● INSTRUCTIONS FOR THE TASK: Calculate how many lines of the data hold "screenshot". The answer consists of that number only.

● Saved data entries:
..............................

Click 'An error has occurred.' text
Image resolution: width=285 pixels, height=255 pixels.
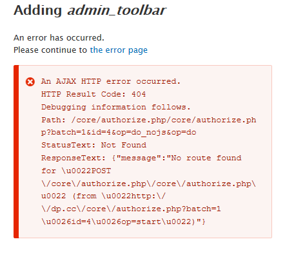(x=59, y=38)
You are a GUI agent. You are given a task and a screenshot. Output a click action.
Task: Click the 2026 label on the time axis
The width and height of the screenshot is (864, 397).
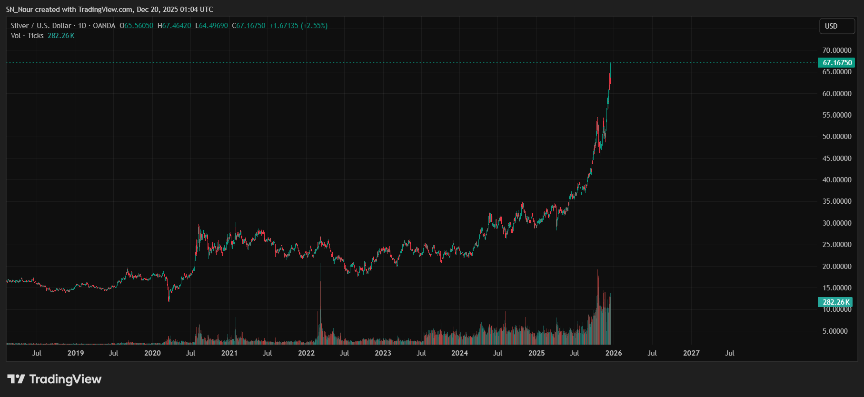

..............................

● WRITTEN SOLUTION: 2